The English Fact in Quebec

Description

247 pages
Contains Bibliography, Index
$30.00
ISBN 0-7735-0413-3

Year

1984

Contributor

Reviewed by Peter Henderson

Peter Henderson teaches history at Douglas College in New Westminster,
B.C.

Review

Before examining the position of Anglophones in Quebec at the present time, this masterly appreciation of the French-English antagonisms in Canada gives an abbreviated but excellently balanced history of relations between the two groups since the Conquest of 1759.

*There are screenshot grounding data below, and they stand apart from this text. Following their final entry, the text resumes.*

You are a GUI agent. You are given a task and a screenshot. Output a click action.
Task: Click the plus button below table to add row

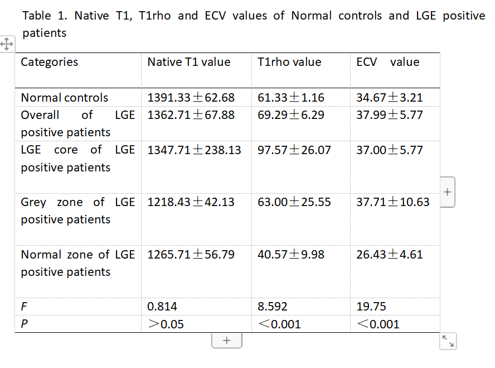(226, 340)
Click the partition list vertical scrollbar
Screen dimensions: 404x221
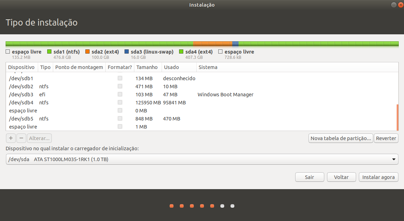pyautogui.click(x=397, y=117)
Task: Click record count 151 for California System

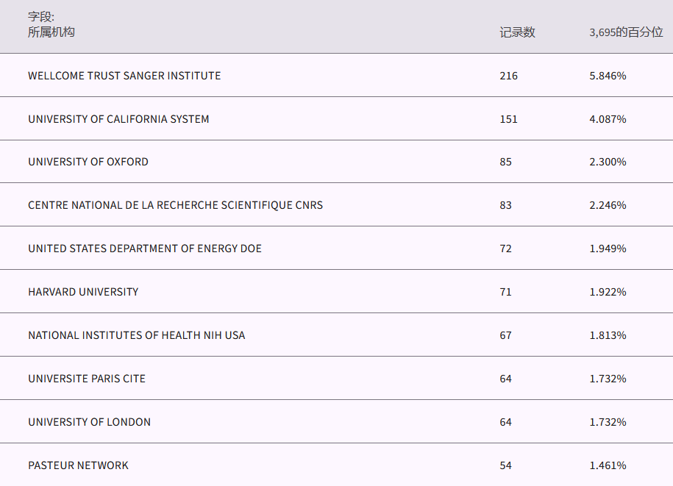Action: 508,119
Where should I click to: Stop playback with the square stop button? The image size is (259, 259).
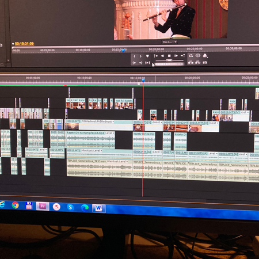[169, 56]
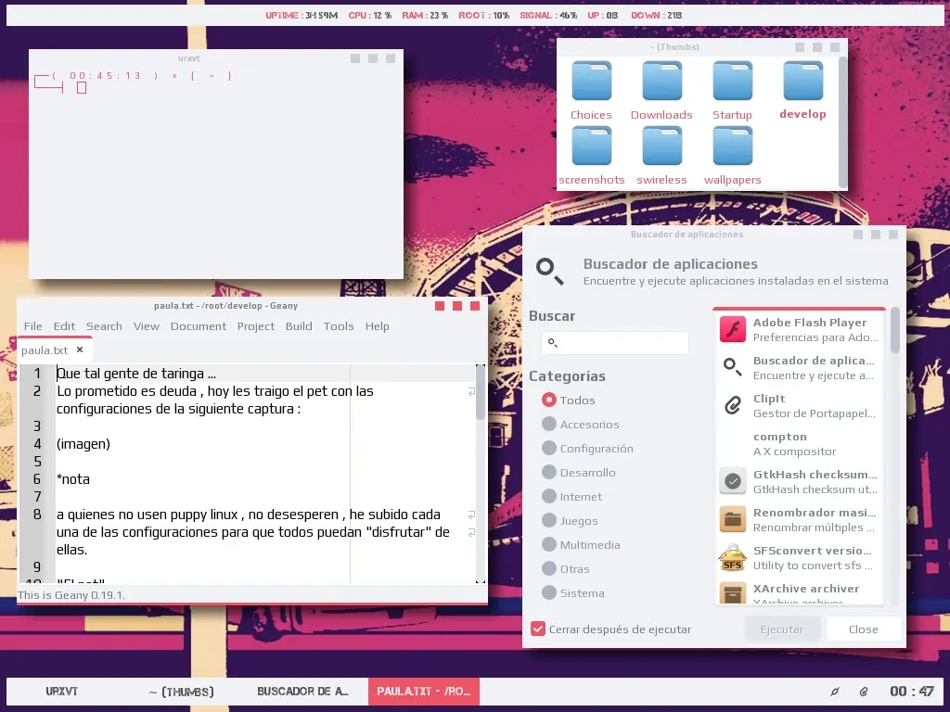This screenshot has height=712, width=950.
Task: Select the Multimedia category radio button
Action: coord(551,544)
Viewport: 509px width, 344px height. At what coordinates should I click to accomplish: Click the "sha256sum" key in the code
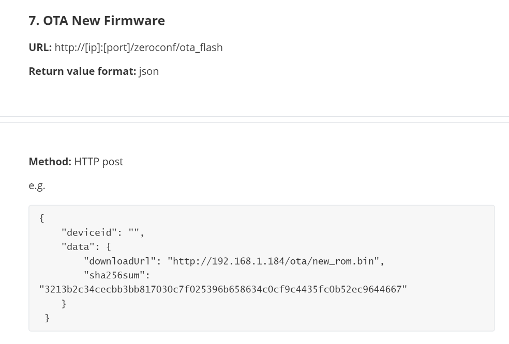point(116,275)
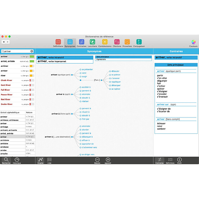This screenshot has width=199, height=199.
Task: Select 'Snake River' in results list
Action: 7,104
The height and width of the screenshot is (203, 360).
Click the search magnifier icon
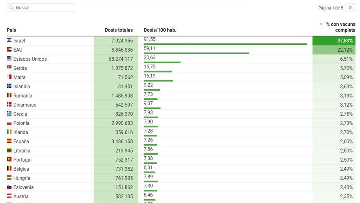click(11, 8)
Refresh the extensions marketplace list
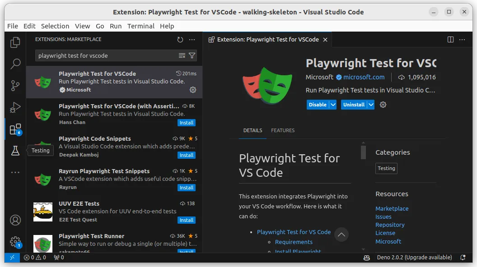This screenshot has width=477, height=267. click(x=180, y=40)
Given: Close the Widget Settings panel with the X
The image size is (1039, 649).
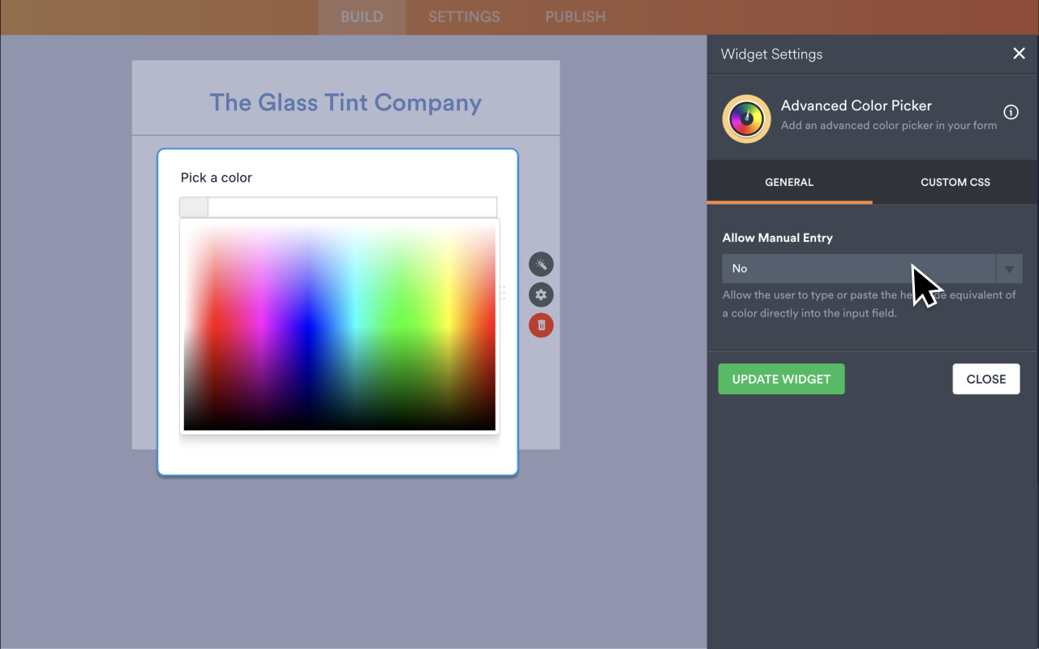Looking at the screenshot, I should (1019, 54).
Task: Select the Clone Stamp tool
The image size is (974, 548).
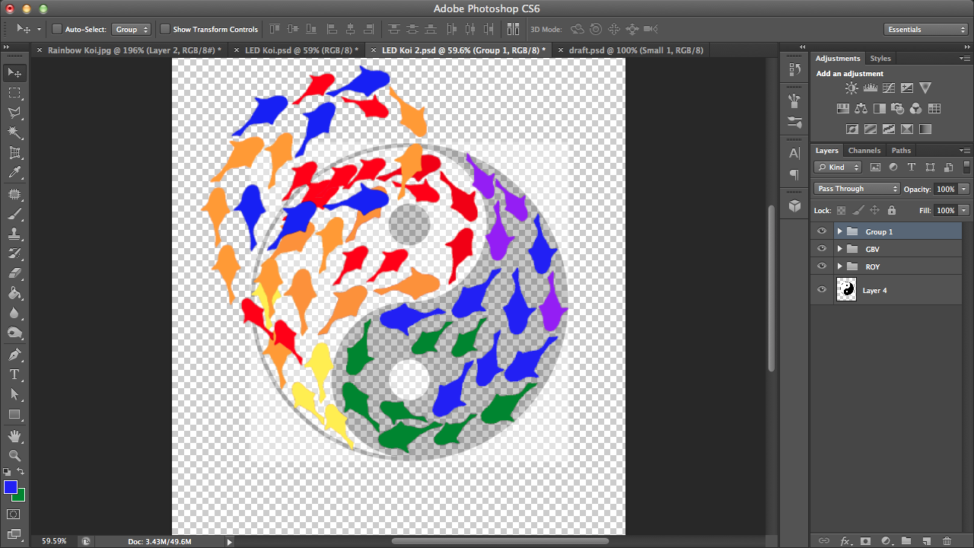Action: coord(14,234)
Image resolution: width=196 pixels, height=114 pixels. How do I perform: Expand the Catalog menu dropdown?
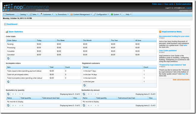23,14
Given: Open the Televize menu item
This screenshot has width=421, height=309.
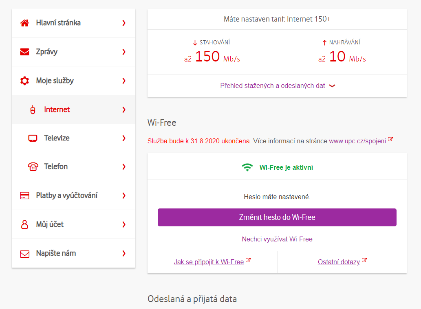Looking at the screenshot, I should point(74,138).
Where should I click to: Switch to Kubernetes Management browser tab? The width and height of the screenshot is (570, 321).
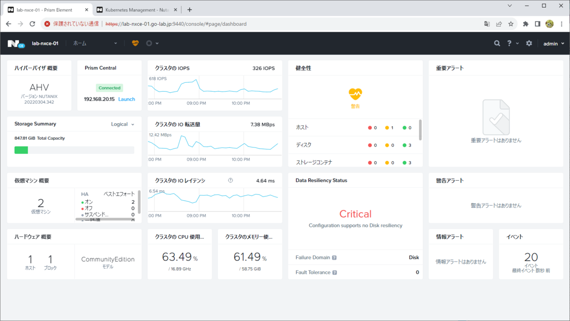click(135, 10)
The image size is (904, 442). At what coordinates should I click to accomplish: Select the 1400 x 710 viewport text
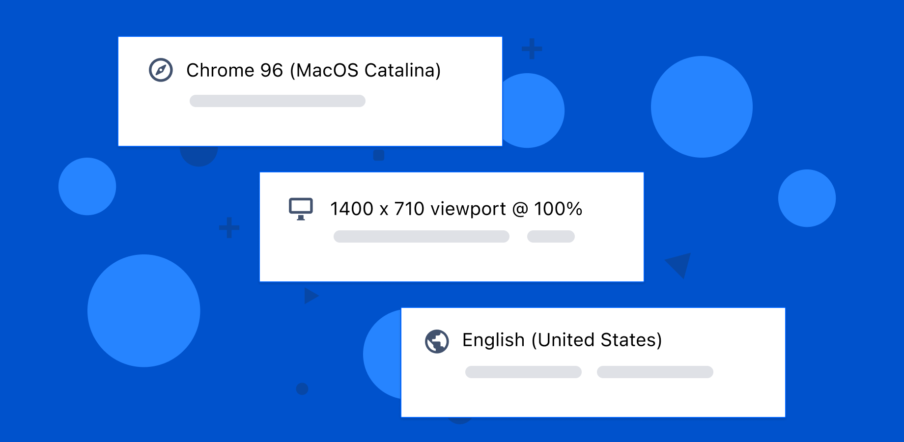pos(418,209)
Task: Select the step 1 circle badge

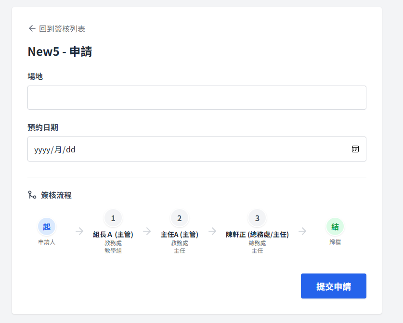Action: (x=113, y=218)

It next shows the emergence of language as the dominant issue (after the decline of religion as a rallying point for the French in 1960, followed by the rise of Quebec bureaucracy), and it shows how this forced the English community to defend their institutions openly on the same basis as the French institutions, when these were no longer administered by the Church.

The book illustrates vividly the former immense power of the Anglo-Montreal business elite, revealing how the decline of their power, starting with the growth of Toronto in the 1930s, has removed the ability of Anglo-Quebecers to exist as a community within Quebec in almost complete isolation from the French majority.

The authors’ conclusions are that notwithstanding the emergence of a new political leadership among the Anglophones, which is much more in touch with the French society than hitherto, the remaining overall reluctance of Anglophones to accept the French context in which they must live is just as damaging to them as the restrictive legislation enacted by the French majority.

I cannot recommend this book too highly to anyone, English or French, who wants to try to understand the position of the inhabitants of Quebec within Canada.

It is not in the least surprising that this book won the Governor-General’s Award for non-fiction.